Dans un courriel qu’il a fait parvenir, mercredi, à la présidente de la Commission scolaire de la Seigneurie-des-Mille-Îles (CSSMI), Paule Fortier, le président de la Corporation de l’Abbaye d’Oka et maire d’Oka, Pascal Quevillon, l’invite à réfléchir à la possibilité d’y déménager les bureaux de la Commission scolaire.
Le bail qui lie la CSSMI à Beauward, propriétaire de l’immeuble qu’elle occupe présentement, boulevard Arthur-Sauvé, à Saint-Eustache, vient à échéance dans quelques années. Selon Pascal Quevillon, qui cherche depuis quelque temps déjà les appuis financiers nécessaires qui lui permettraient de rénover l’abbaye d’Oka, ce déménagement s’avérerait donc profitable pour les deux parties.

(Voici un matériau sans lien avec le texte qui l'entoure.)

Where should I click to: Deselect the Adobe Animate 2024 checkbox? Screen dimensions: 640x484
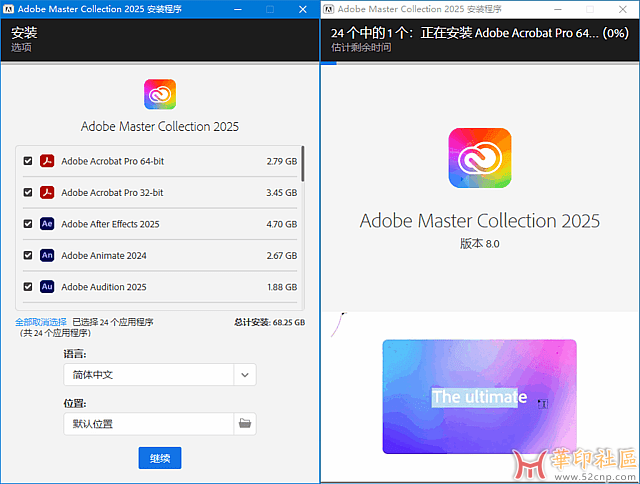[28, 256]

«Je vous réitère mon offre afin que la CSSMI vienne s’y installer à la fin de votre bail actuel, et ce, pour la moitié des coûts, écrit M. Quevillon dans sa missive à l’intention de Mme Fortier. Il nous ferait un grand plaisir de vous accueillir dans notre municipalité et ainsi faire sauver plusieurs millions de dollars aux contribuables, sur une période de 10 ou 20 ans, comme bon vous semble.»
De 1,2 M$ à 600 000 $
Le montant actuel du bail de la CSSMI, qui occupe deux étages complets d’un immeuble qui en compte six, s’élèverait, selon nos sources, à près de 1,2 million de dollars par année. À l’Abbaye d’Oka, on serait prêt à leur offrir la même superficie pour quelque 600 000 $ annuellement.
«Dans l’éventualité où la CSSMI évoquerait les travaux importants à réaliser à l’abbaye pour justifier leur refus de s’y installer, d’ajouter Pascal Quevillon, même si elle devait payer deux millions de dollars pour la réalisation des travaux, les contribuables économiseraient encore des millions de dollars sur un bail de 10 ou 20 ans!»

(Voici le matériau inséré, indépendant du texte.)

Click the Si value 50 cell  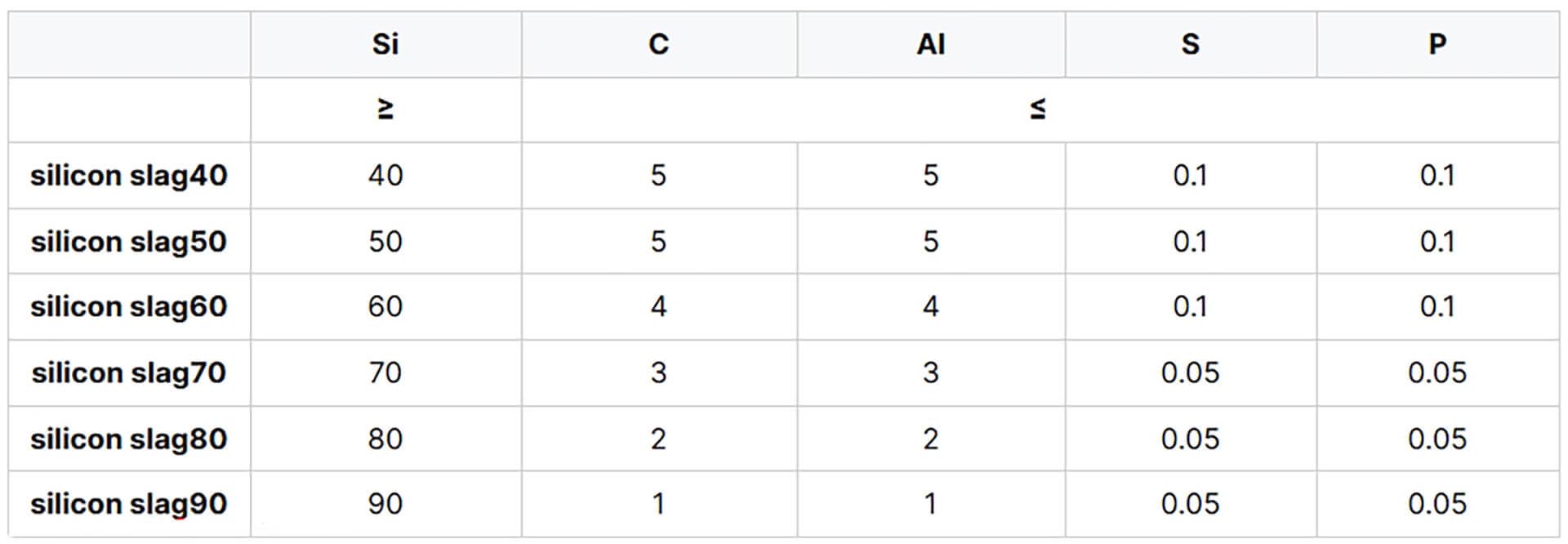click(385, 242)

À la CSSMI, mise au fait de cette proposition, on s’est contenté de répondre que «l’analyse pour le renouvellement du bail en 2021 sera amorcée l’an prochain» , avant d’ajouter que «aucun autre commentaire ne sera émis sur la proposition du président de l’Abbaye d’Oka.»
L’UPAC s’y est intéressé
Rappelons que quelques semaines avant la fin de l’année 2016, l’UPAC (Unité permanente anticorruption) avait analysé le bail signé entre la CSSMI et Beauward, propriété de Marc Bibeau, après que Lino Zambito, vedette de la commission Charbonneau, eut fait état de son intervention dans ce dossier dans son livre Le Témoin, publié en novembre 2016.
Au chapitre 14 de ce bouquin, en page 211, M. Zambito parle d’un appel qu’il dit avoir reçu de Marc Bibeau, «un matin de juin 2009» pour l’inviter à luncher. Il décrit celui qu’il a finalement rejoint vers 12 h 30 au restaurant Calvi du Centropolis de Laval, comme «le grand responsable du financement du Parti libéral du Québec (PLQ)» et comme un homme d’affaires actif dans les Basses-Laurentides.
«En plus d’être le principal actionnaire d’une grande entreprise de fournitures de poutres de béton [Schokbéton], écrit Lino Zambito, il [Marc Bibeau] possède également d’importants actifs immobiliers dont il loue les espaces. Il est notamment propriétaire de l’immeuble où loge la CSSMI.»
Plus loin, Lino Zambito raconte en détail cette rencontre avec Marc Bibeau, dont voici un extrait.
«Il [Bibeau] m’informe d’entrée de jeu qu’il a un service à me demander. Il m’explique que les dirigeants de la CSSMI, qu’il souhaite voir renouveler leur bail pour dix ans, hésitent à le faire et songent à acquérir leur propre édifice. […] Il aimerait que je fasse jouer mes contacts. […] L’assemblée générale de la Commission scolaire avait lieu le 23 juin en soirée. La décision fut prise par résolution de renouveler le bail avec Bibeau. Le lendemain, jour de la St-Jean, j’appelle Marc Bibeau pour l’informer du renouvellement du bail. Merci, me dit-il. Si jamais je peux faire quelque chose pour toi, n’hésite pas.»
Questionné à ce sujet par Le Devoir, Marc Bibeau avait alors répondu, par le biais de ses avocats, que ces allégations étaient «dénuées de tout fondement» et que les événements décrits par Lino Zambito «n’avaient jamais eu lieu» .
À la CSSMI, on s’était alors défendu qu’il y ait eu quelconques pressions politiques afin de demeurer dans l’immeuble du boulevard Arthur-Sauvé et qu’il était par ailleurs plus avantageux, financièrement, d’y rester (voir autre texte en page 4).